Madame [E] [P] [J] épouse [M]

[Adresse 4]

[Localité 3]

Représenté et assisté par la SELARL MOREAU GERVAIS GUILLOU VERNADE SIMON LUGOSI MICHEL (Me Maryline LUGOSI) (avocats au barreau de PARIS, toque : P0073) et par Me Louis GAYON de la ASS GUILLOTEAU & ASSOCIE (avocat au barreau de PARIS, toque : R249)

SARL ORION FIDUCIAIRE inscrite au RCS de Créteil sous le N° 409.297.009 agissant poursuites et diligences de son gérant domicilié en cette qualité audit siège

[Adresse 1]

[Localité 4]

Représenté et assisté par la SCP Jeanne BAECHLIN (Me Jeanne BAECHLIN) (avocats au barreau de PARIS, toque : L0034)

SARL [M] PATRIMOINE

[Adresse 4]

[Localité 3]

Représenté et assisté par la SELARL MOREAU GERVAIS GUILLOU VERNADE SIMON LUGOSI MICHEL (Me Maryline LUGOSI) (avocats au barreau de PARIS, toque : P0073), et par Me Louis GAYON de la ASS GUILLOTEAU & ASSOCIE (avocat au barreau de PARIS, toque : R249)

SARL [M] 02 PATRIMOINE

[Adresse 4]

[Localité 3]

Représenté et assisté par la SELARL MOREAU GERVAIS GUILLOU VERNADE SIMON LUGOSI MICHEL (Me Maryline LUGOSI) (avocats au barreau de PARIS, toque : P0073), et par Me Louis GAYON de la ASS GUILLOTEAU & ASSOCIE (avocat au barreau de PARIS, toque : R249)

----

[Travail demandé]
1. D'après l'extrait, sous quel numéro la SARL ORION FIDUCIAIRE est-elle inscrite au RCS de Créteil ?
2. Relevez dans l'extrait tous les numéros de toque distincts des avocats.
3. Modifiez l'extrait entre « SARL ORION FIDUCIAIRE » et « toque : L0034) », inclus, en remplaçant « gérant » par « président ».
Appuyez-vous uniquement sur l'extrait.

[Lignes fournies]
----

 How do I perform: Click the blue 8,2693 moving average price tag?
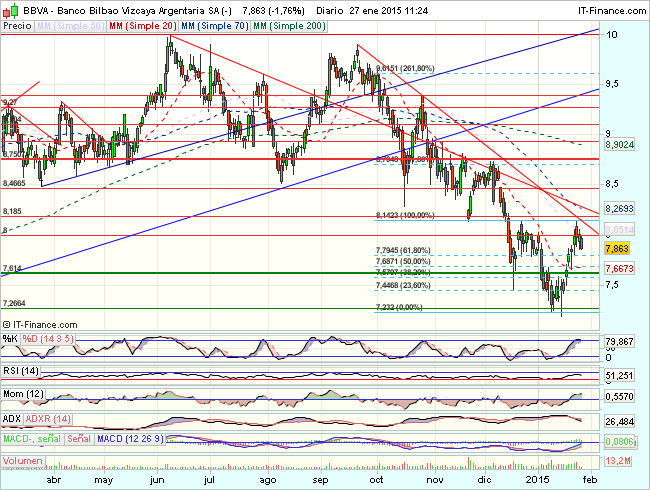click(622, 209)
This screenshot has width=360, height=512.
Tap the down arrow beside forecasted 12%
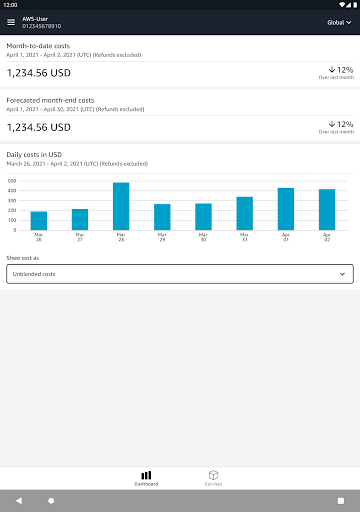click(332, 124)
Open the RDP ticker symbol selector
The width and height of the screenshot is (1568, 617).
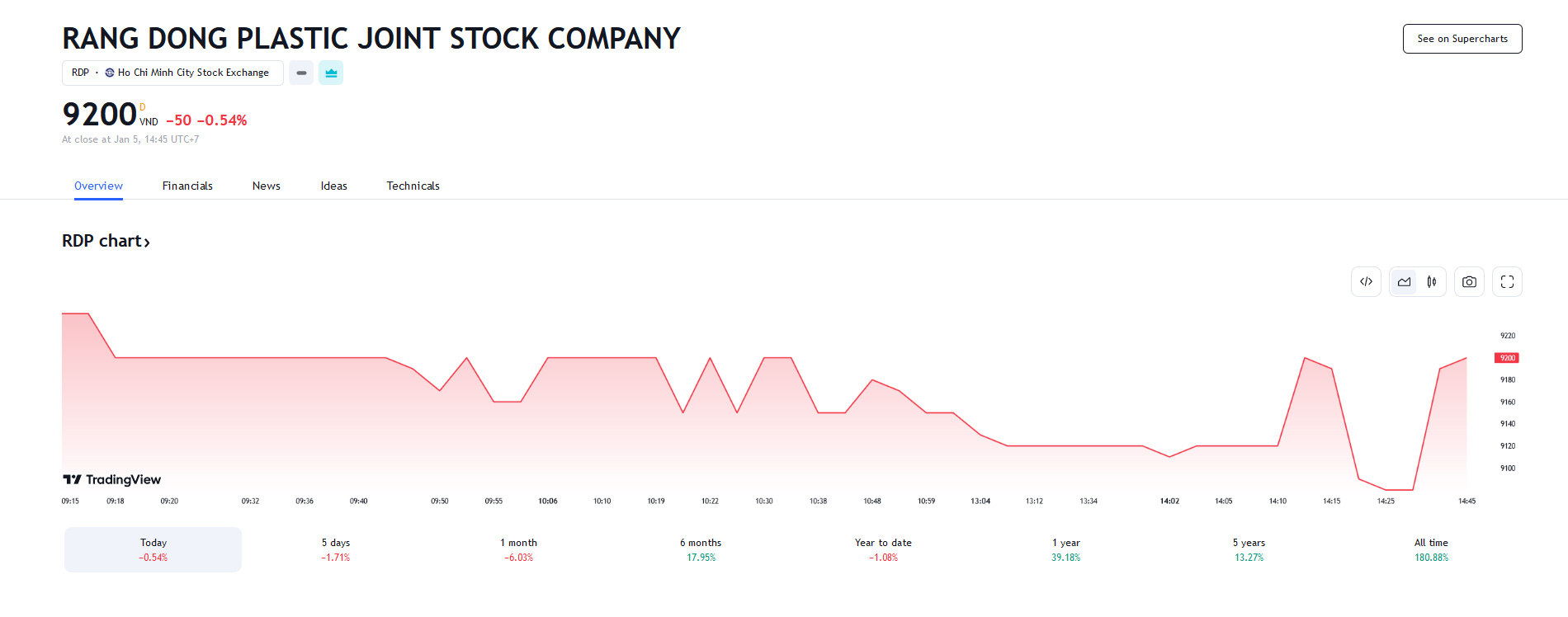(81, 73)
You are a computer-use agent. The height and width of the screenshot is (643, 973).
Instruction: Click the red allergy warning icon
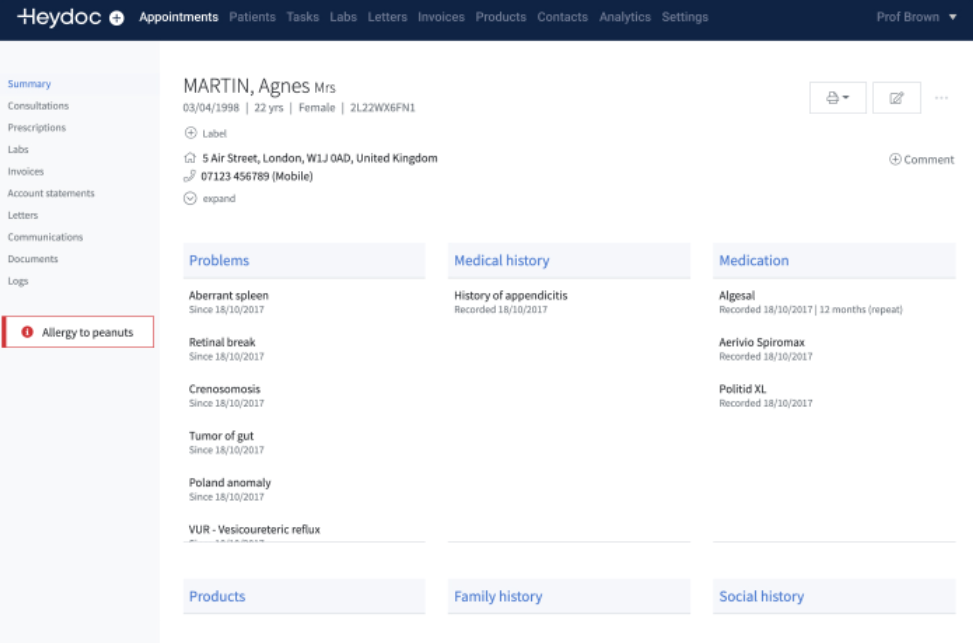[27, 332]
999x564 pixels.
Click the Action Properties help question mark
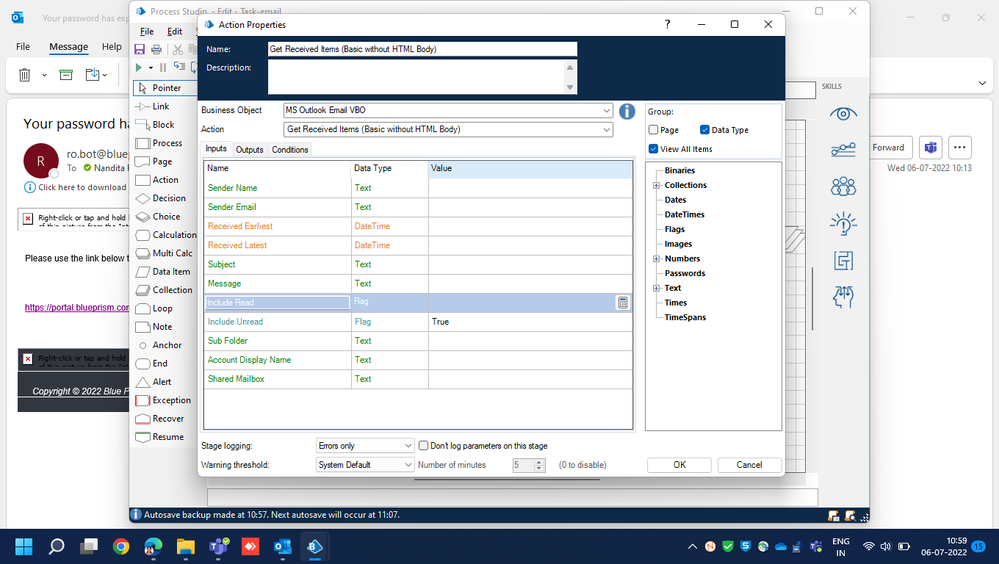pos(668,24)
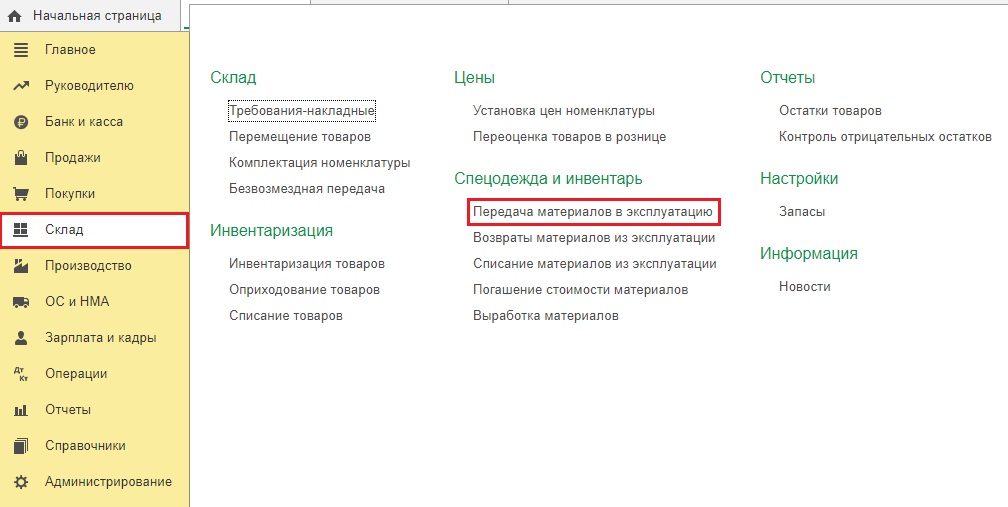Open the Склад section in sidebar
Viewport: 1008px width, 507px height.
64,230
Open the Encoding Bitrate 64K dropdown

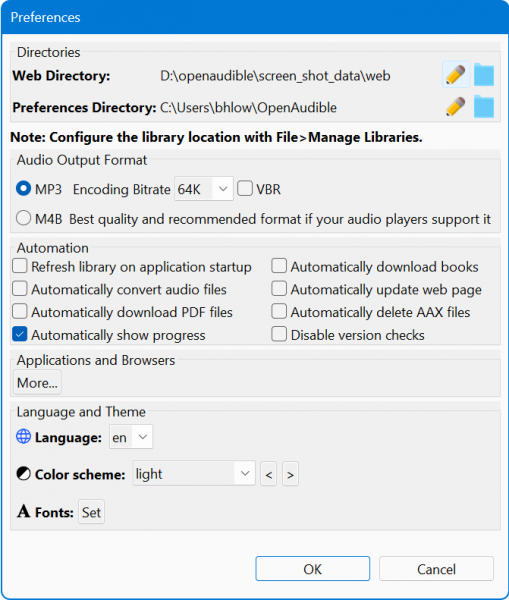point(204,189)
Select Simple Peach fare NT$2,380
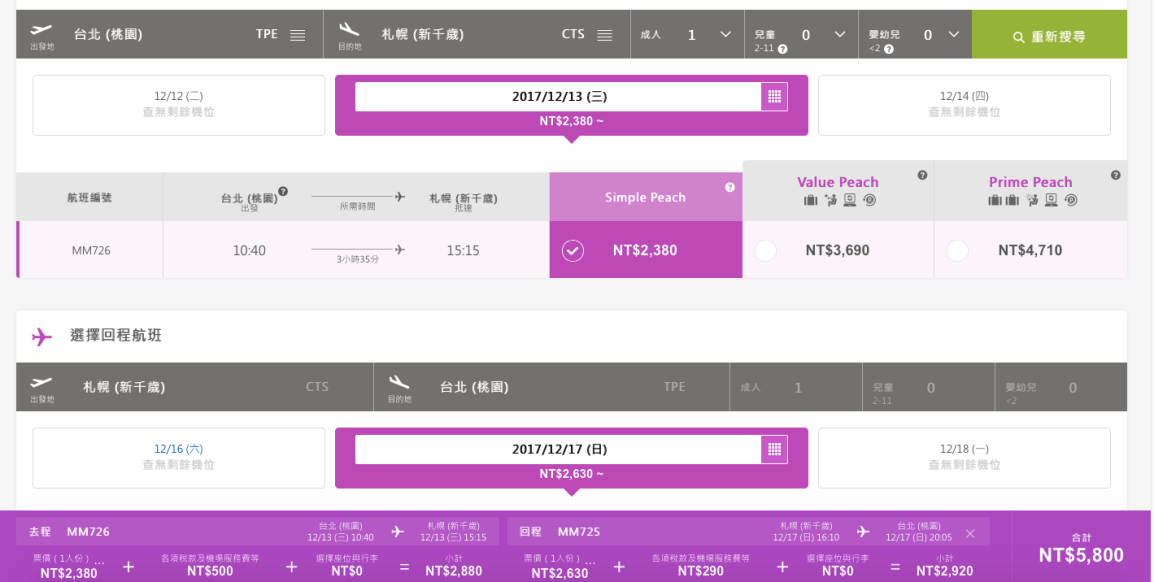The height and width of the screenshot is (582, 1154). click(573, 250)
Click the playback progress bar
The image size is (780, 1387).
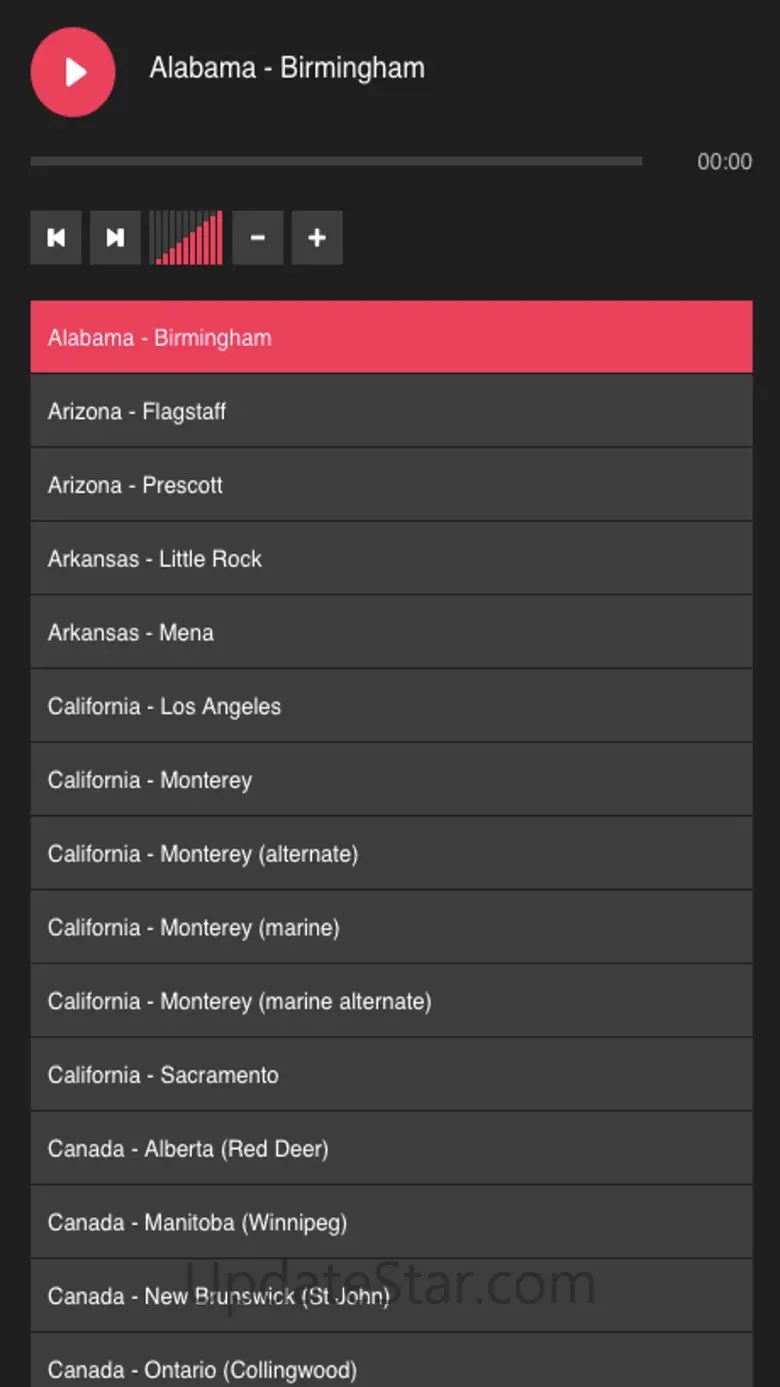tap(336, 161)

----

[Réponses rédigées]
1. Sous le N° 409.297.009.

2. P0073, R249, L0034

3.
SARL ORION FIDUCIAIRE inscrite au RCS de Créteil sous le N° 409.297.009 agissant poursuites et diligences de son président domicilié en cette qualité audit siège

[Adresse 1]

[Localité 4]

Représenté et assisté par la SCP Jeanne BAECHLIN (Me Jeanne BAECHLIN) (avocats au barreau de PARIS, toque : L0034)